#### EXERCISE DESCRIPTION:
Down to the final character, output the records below as they stand.

#### ENTRIES SUPPLIED:
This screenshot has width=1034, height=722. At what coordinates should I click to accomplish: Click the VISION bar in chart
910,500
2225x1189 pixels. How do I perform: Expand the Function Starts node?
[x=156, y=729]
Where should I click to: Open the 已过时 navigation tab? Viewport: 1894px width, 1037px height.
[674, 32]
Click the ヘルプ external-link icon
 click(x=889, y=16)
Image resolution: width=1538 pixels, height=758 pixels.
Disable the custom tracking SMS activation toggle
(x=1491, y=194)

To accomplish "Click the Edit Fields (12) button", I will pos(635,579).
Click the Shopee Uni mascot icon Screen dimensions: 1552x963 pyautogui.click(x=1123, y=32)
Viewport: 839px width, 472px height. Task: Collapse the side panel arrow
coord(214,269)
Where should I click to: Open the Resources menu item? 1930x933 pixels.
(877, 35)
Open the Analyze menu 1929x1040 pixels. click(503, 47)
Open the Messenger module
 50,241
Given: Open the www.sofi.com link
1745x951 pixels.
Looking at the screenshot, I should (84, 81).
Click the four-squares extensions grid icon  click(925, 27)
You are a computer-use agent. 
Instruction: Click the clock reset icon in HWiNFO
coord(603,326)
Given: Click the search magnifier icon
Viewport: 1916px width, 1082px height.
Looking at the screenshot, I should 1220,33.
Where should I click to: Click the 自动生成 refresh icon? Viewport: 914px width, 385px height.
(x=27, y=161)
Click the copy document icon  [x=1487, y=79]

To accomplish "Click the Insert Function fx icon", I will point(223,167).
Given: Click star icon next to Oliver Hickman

#### ANSWER TO THIS TASK:
This screenshot has width=1034, height=722. At what coordinates should I click to accomplish: Click the VISION bar in chart
910,500
2225x1189 pixels. How do I perform: Expand the Function Starts node?
[x=156, y=729]
Where should I click to: Open the 已过时 navigation tab? Viewport: 1894px width, 1037px height.
[674, 32]
Click the ヘルプ external-link icon
 click(x=889, y=16)
Image resolution: width=1538 pixels, height=758 pixels.
Disable the custom tracking SMS activation toggle
(x=1491, y=194)

To accomplish "Click the Edit Fields (12) button", I will pos(635,579).
Click the Shopee Uni mascot icon Screen dimensions: 1552x963 pyautogui.click(x=1123, y=32)
Viewport: 839px width, 472px height. Task: Collapse the side panel arrow
coord(214,269)
Where should I click to: Open the Resources menu item? 1930x933 pixels.
(877, 35)
Open the Analyze menu 1929x1040 pixels. click(503, 47)
Open the Messenger module
 50,241
Given: Open the www.sofi.com link
1745x951 pixels.
Looking at the screenshot, I should (84, 81).
Click the four-squares extensions grid icon  click(925, 27)
You are a computer-use agent. 
Instruction: Click the clock reset icon in HWiNFO
coord(603,326)
Given: Click the search magnifier icon
Viewport: 1916px width, 1082px height.
Looking at the screenshot, I should 1220,33.
Where should I click to: Click the 自动生成 refresh icon? Viewport: 914px width, 385px height.
(x=27, y=161)
Click the copy document icon  [x=1487, y=79]

To accomplish "Click the Insert Function fx icon", I will point(223,167).
Given: Click star icon next to Oliver Hickman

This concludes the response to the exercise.